Pixel coordinate grounding data:

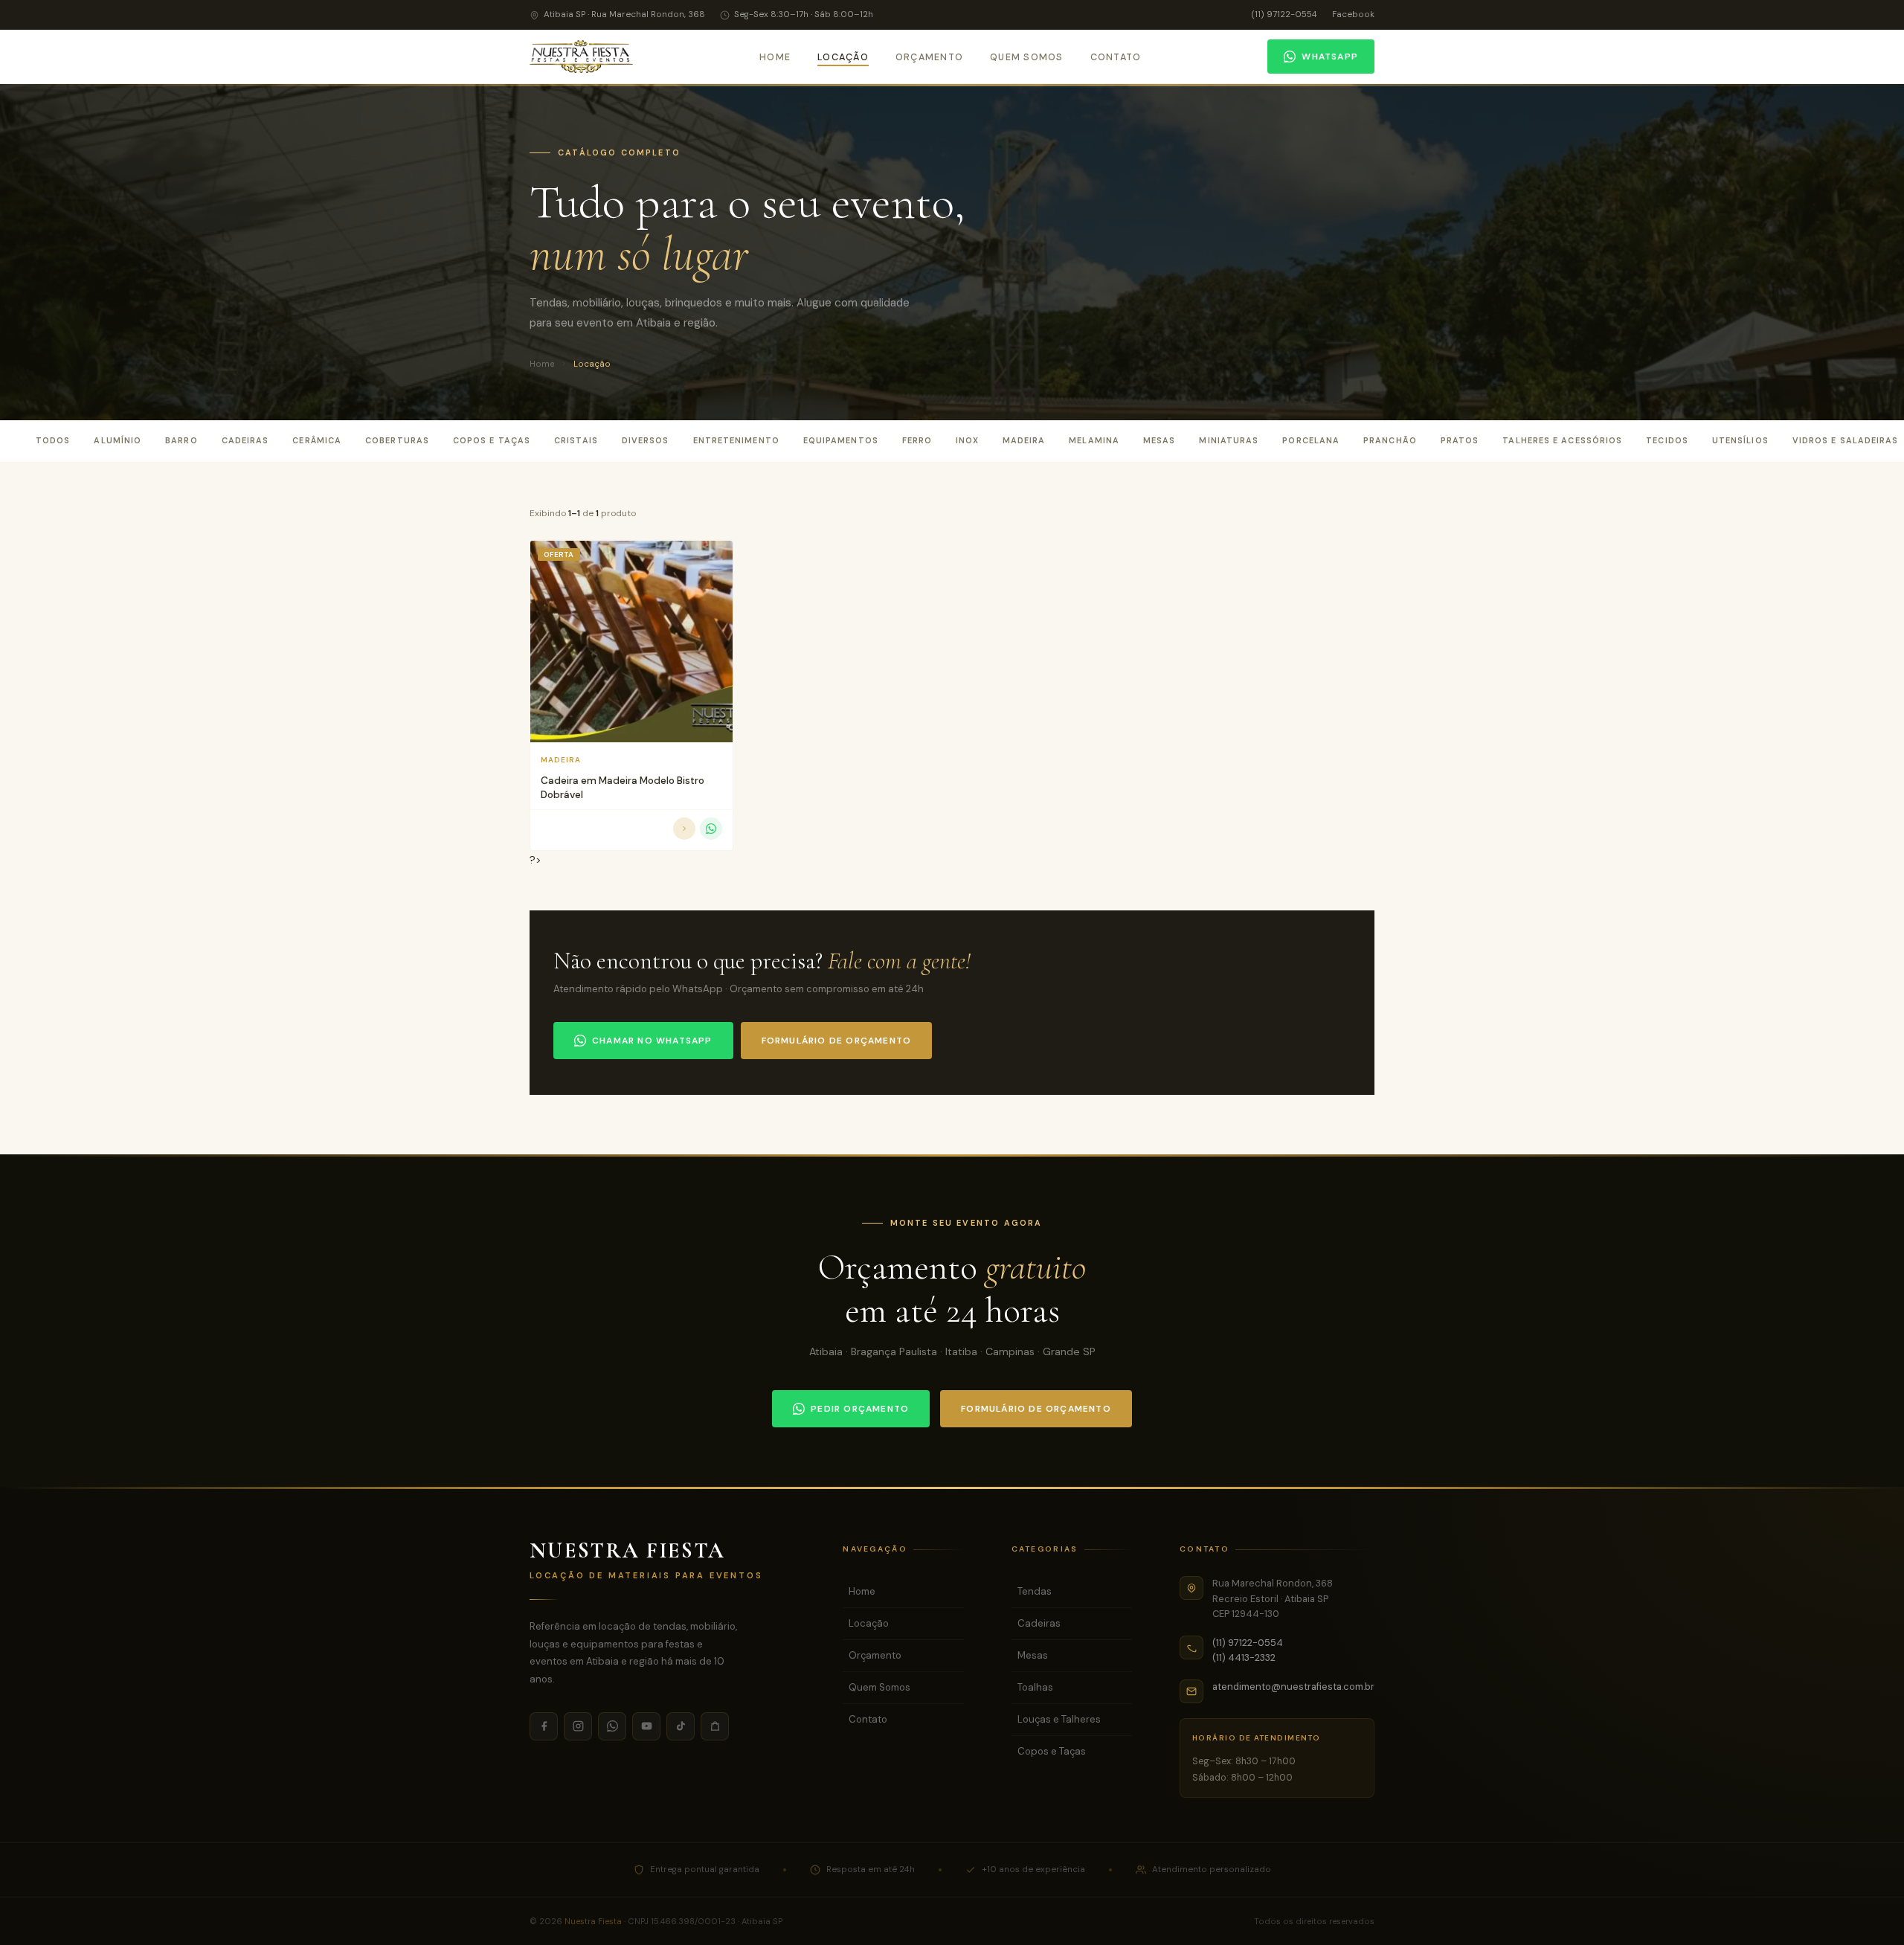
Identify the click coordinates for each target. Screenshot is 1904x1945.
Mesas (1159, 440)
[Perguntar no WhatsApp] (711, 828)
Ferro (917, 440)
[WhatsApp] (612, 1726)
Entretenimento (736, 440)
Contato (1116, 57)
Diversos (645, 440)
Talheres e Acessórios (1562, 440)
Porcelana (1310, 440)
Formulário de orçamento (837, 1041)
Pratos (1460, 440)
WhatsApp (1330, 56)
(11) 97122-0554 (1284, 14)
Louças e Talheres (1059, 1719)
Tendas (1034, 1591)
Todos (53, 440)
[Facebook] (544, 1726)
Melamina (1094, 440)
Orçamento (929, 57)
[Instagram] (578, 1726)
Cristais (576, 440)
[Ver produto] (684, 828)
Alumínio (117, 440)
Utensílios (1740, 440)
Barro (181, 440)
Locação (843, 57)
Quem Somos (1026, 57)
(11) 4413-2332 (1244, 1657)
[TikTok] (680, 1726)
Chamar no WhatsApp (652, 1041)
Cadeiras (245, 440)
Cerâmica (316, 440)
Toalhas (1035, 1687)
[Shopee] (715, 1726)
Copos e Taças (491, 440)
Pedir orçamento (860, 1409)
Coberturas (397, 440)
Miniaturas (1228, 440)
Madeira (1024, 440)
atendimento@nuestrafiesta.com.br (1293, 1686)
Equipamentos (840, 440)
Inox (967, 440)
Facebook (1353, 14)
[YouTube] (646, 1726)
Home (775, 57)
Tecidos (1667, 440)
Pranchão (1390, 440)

* * *

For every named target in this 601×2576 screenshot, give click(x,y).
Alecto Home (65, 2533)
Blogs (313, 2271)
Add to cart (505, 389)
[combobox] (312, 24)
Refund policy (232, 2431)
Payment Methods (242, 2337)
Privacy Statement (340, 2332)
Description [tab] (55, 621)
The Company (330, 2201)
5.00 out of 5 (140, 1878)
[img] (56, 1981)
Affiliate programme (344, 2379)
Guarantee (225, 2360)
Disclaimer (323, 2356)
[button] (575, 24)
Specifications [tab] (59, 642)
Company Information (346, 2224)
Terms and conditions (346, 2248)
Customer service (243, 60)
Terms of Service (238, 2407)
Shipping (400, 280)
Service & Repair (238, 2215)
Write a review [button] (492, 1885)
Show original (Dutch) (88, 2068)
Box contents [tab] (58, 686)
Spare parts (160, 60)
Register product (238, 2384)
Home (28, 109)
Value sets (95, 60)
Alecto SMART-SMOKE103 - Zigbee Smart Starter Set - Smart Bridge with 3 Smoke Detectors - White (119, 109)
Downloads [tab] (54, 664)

==

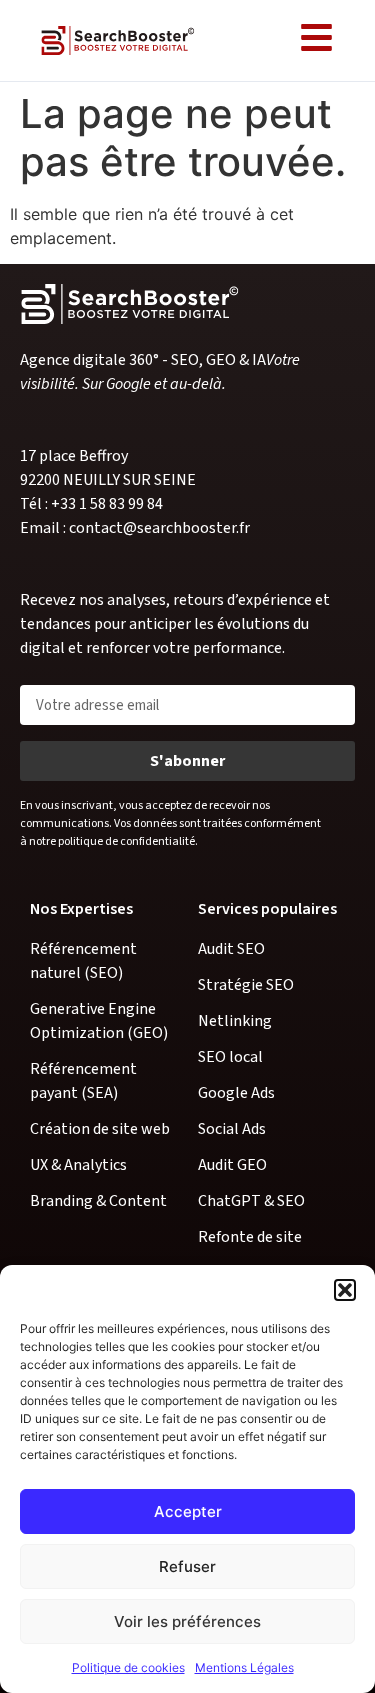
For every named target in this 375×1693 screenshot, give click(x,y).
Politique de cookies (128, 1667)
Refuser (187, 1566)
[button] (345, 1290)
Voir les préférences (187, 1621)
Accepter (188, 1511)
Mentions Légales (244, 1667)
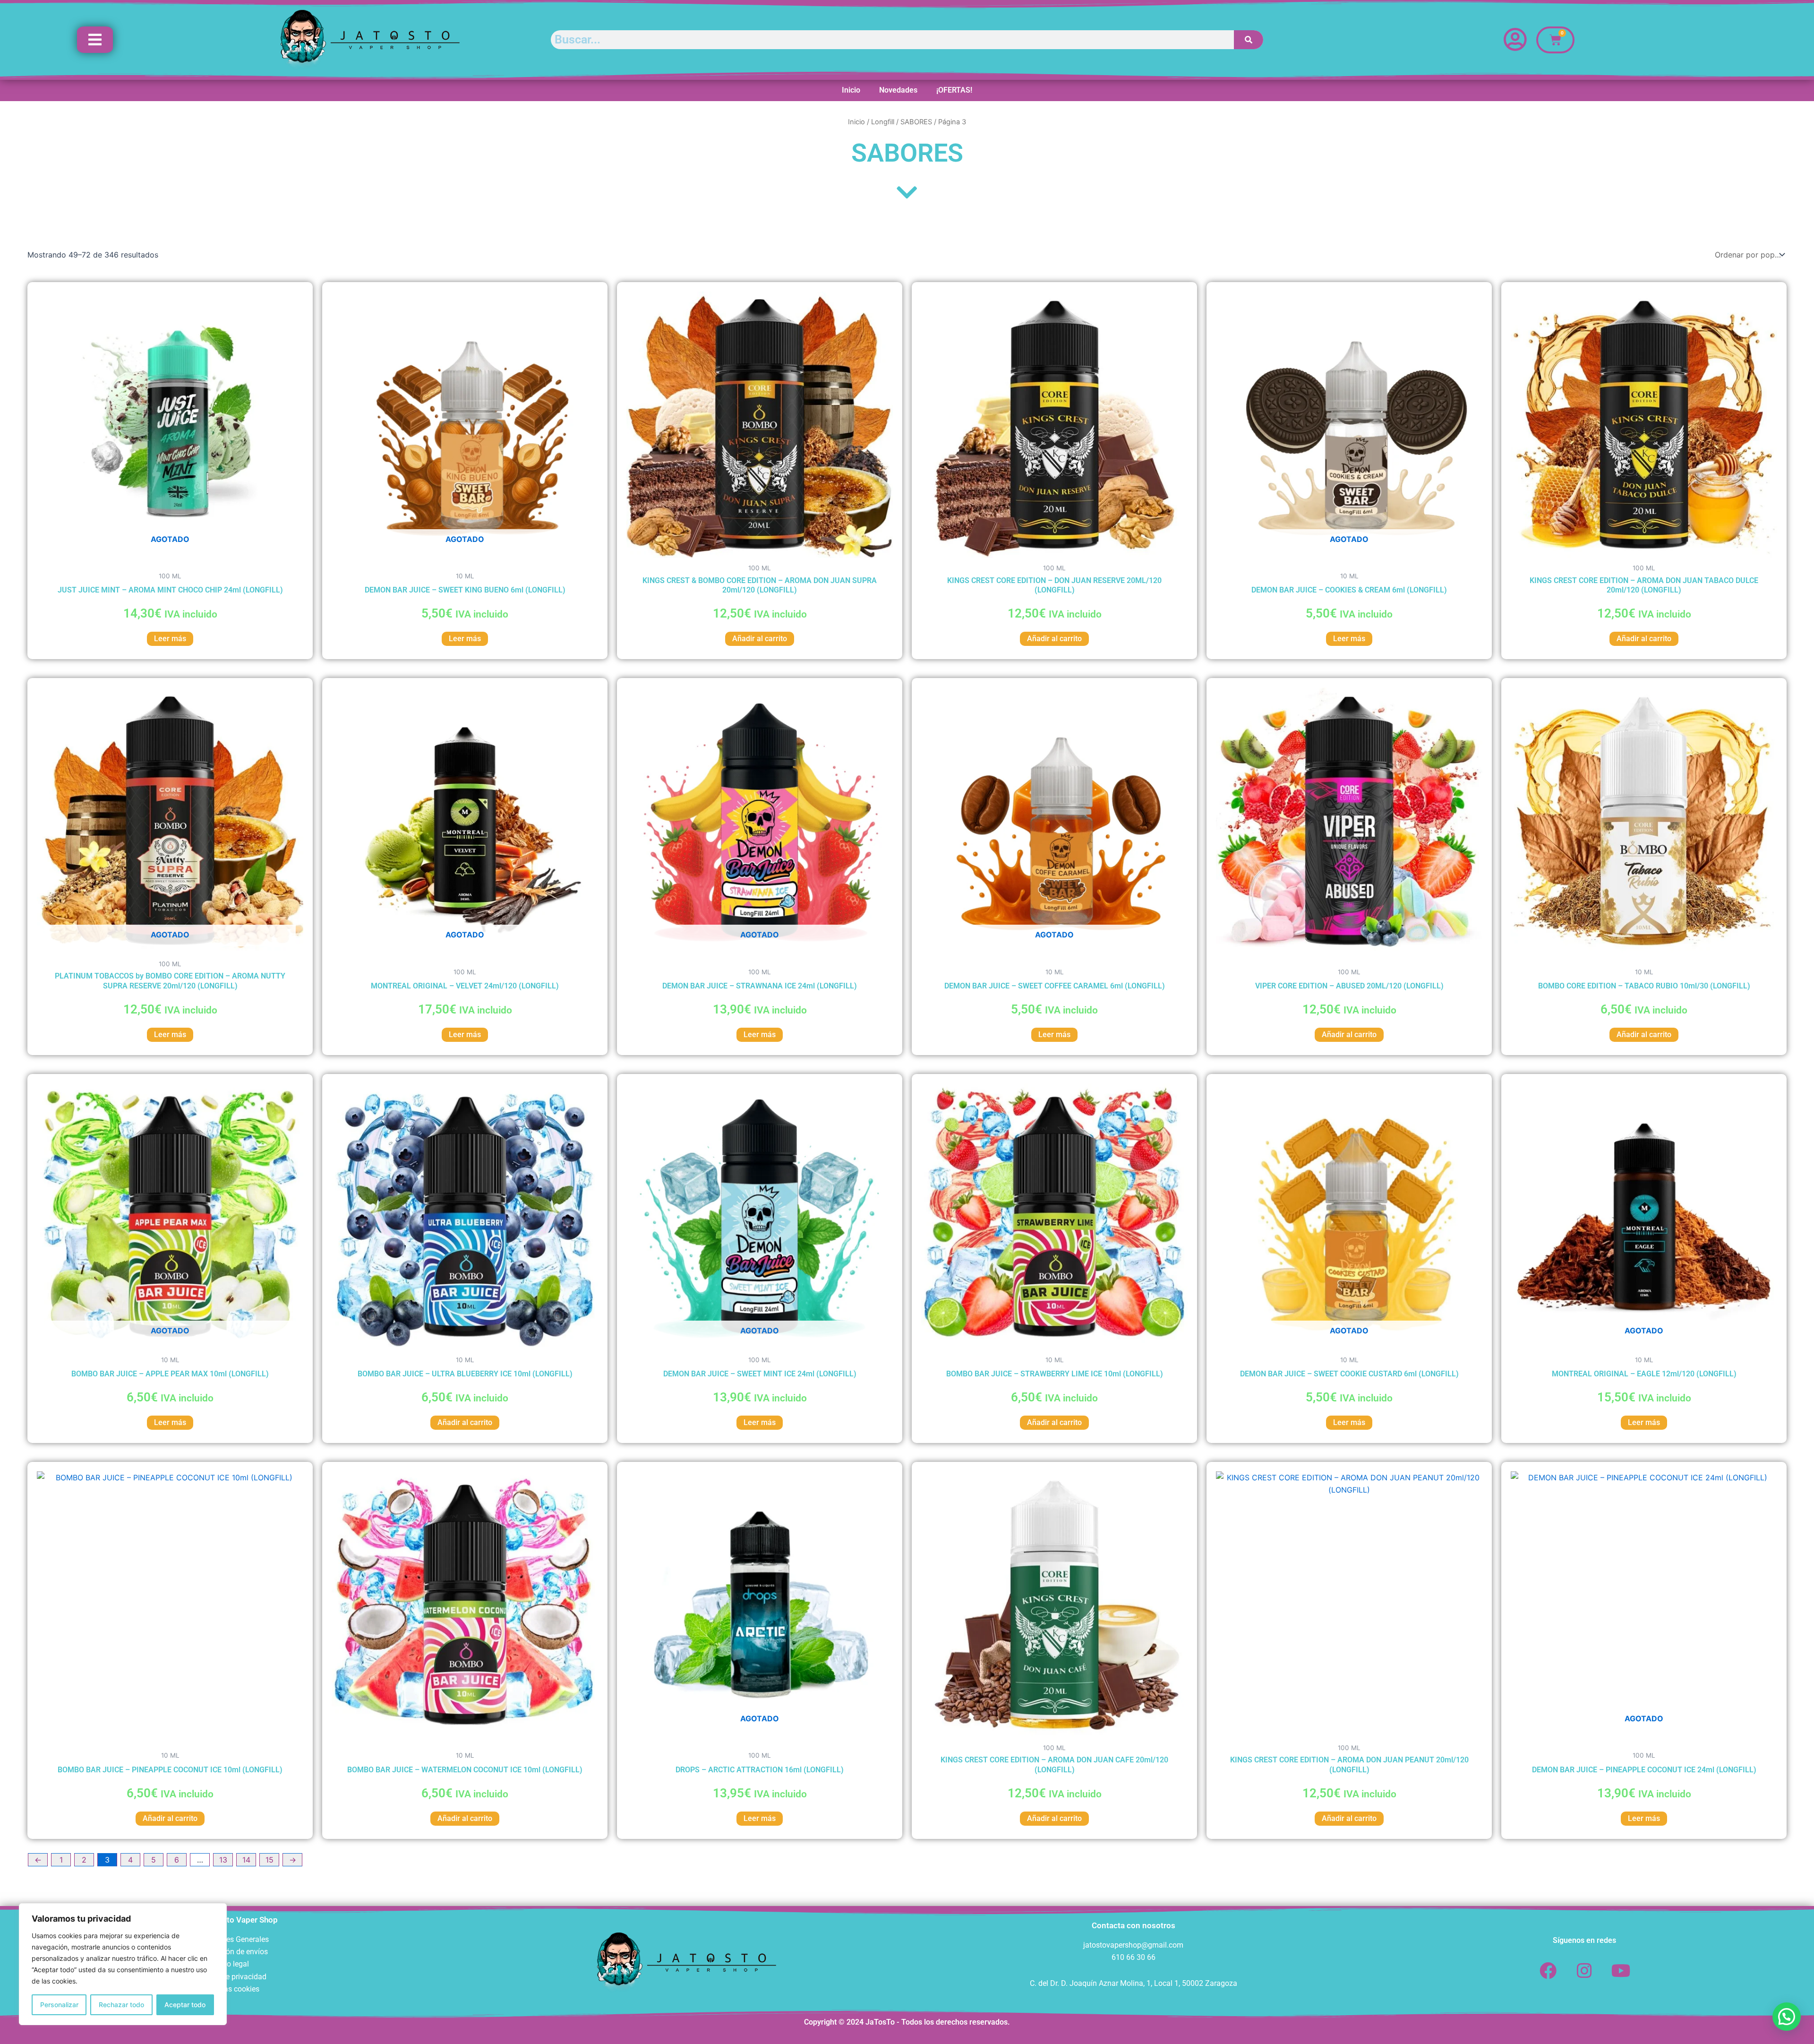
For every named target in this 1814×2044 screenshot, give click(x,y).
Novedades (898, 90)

What you need to do » Report every line of the records that contains the word "click".

Task solution »
Identify the click coordinates for each target. Screenshot is 1904x1945.
For every named target in this 601×2576 screenshot, give click(x,y).
For every named target in this 375×1693 screenshot, give click(x,y).
For every named target in this 1814×2044 screenshot, give click(x,y).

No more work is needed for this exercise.